Credit: GETTY

The suprachiasmatic nucleus (SCN) in the hypothalamus controls the circadian rhythmicity of many physiological processes through clock genes that are expressed in a cyclical fashion. The products of these genes in turn regulate the daily expression of many other genes. Hastings and colleagues now report that circadian regulation can also occur at the post-transcriptional level, for example for SCN proteins associated with synaptic vesicle cycling. Moreover, they show that vesicle recycling has an important role in maintaining circadian clock gene expression in the SCN.

The authors extracted proteins from mouse SCN at different circadian time points and determined their levels using a proteomic approach. This revealed 53 'spots' (6% of expressed proteins) showing clear changes in abundance between samples that were taken 12 hours apart. Some of these 53 proteins were isoforms, leaving 34 unique proteins identified that were under strong circadian control, including heat shock proteins, factors involved in cellular metabolism and factors involved in synaptic vesicle recycling.

The mRNAs encoding these proteins did not show circadian regulation, and these proteins had therefore not previously been recognized as being under clock control. This finding points to a role for post-transcriptional mechanisms in circadian regulation in the SCN, as had previously been shown in the liver.

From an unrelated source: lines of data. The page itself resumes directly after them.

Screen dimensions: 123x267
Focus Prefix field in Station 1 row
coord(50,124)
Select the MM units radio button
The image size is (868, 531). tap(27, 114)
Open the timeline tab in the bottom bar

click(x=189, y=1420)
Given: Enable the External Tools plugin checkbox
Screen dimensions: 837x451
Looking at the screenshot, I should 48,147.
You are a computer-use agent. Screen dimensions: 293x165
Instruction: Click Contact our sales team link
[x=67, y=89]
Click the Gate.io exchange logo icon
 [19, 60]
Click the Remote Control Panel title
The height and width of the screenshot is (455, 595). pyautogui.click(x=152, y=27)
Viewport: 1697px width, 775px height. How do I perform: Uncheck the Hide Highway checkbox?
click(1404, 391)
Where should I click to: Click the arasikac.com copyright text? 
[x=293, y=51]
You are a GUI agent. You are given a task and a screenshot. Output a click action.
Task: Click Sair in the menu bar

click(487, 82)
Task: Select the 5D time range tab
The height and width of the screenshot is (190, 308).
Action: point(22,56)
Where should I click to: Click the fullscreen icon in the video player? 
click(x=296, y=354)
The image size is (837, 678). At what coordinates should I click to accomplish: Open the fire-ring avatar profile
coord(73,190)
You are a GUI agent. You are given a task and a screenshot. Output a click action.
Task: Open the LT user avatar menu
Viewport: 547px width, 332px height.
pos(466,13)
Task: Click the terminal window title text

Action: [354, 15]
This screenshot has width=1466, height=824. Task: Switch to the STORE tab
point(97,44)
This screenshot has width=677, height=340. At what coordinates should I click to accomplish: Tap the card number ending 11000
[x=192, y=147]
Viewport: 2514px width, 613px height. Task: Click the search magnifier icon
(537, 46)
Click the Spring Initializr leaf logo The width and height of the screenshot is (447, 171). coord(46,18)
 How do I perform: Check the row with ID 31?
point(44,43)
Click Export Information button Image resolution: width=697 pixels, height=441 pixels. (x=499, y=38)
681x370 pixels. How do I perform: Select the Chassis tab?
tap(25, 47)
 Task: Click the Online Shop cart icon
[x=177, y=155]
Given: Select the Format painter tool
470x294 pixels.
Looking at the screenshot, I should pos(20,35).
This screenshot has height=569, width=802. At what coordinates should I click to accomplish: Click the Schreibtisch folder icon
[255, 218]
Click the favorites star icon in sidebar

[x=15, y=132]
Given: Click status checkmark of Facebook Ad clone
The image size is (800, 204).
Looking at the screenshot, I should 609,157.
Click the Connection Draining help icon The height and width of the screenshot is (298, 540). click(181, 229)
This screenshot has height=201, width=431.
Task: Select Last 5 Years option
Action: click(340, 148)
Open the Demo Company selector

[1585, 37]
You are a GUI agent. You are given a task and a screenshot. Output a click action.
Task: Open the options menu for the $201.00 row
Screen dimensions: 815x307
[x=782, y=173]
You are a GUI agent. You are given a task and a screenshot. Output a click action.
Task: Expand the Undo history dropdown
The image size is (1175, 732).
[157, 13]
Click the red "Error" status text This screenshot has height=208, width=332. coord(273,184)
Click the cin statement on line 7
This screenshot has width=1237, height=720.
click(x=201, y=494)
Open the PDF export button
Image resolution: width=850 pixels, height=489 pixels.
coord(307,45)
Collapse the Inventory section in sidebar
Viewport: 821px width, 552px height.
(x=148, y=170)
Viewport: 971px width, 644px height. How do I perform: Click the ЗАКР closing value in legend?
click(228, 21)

The authors next investigated whether vesicle cycling has a functional role in pacemaking in the SCN. They treated organotypic SCN slices with either dynasore, which inhibits endocytosis, or botulinum toxin A (Botox A), which inhibits exocytosis, and measured the effect of these compounds on the expression of the clock gene Period 1 ( Per1 ) and the clock protein Per2. Both treatments reduced the amplitude of Per1 and Per2 cycling, and Botox A also lengthened the period of oscillation, demonstrating that impaired vesicle cycling disrupts pacemaking.

These findings show that the circadian regulation of proteins involved in vesicle cycling in the SCN can occur at a post-transcriptional level and suggest that vesicle cycling itself is a mechanism whereby the SCN sustains rhythmicity.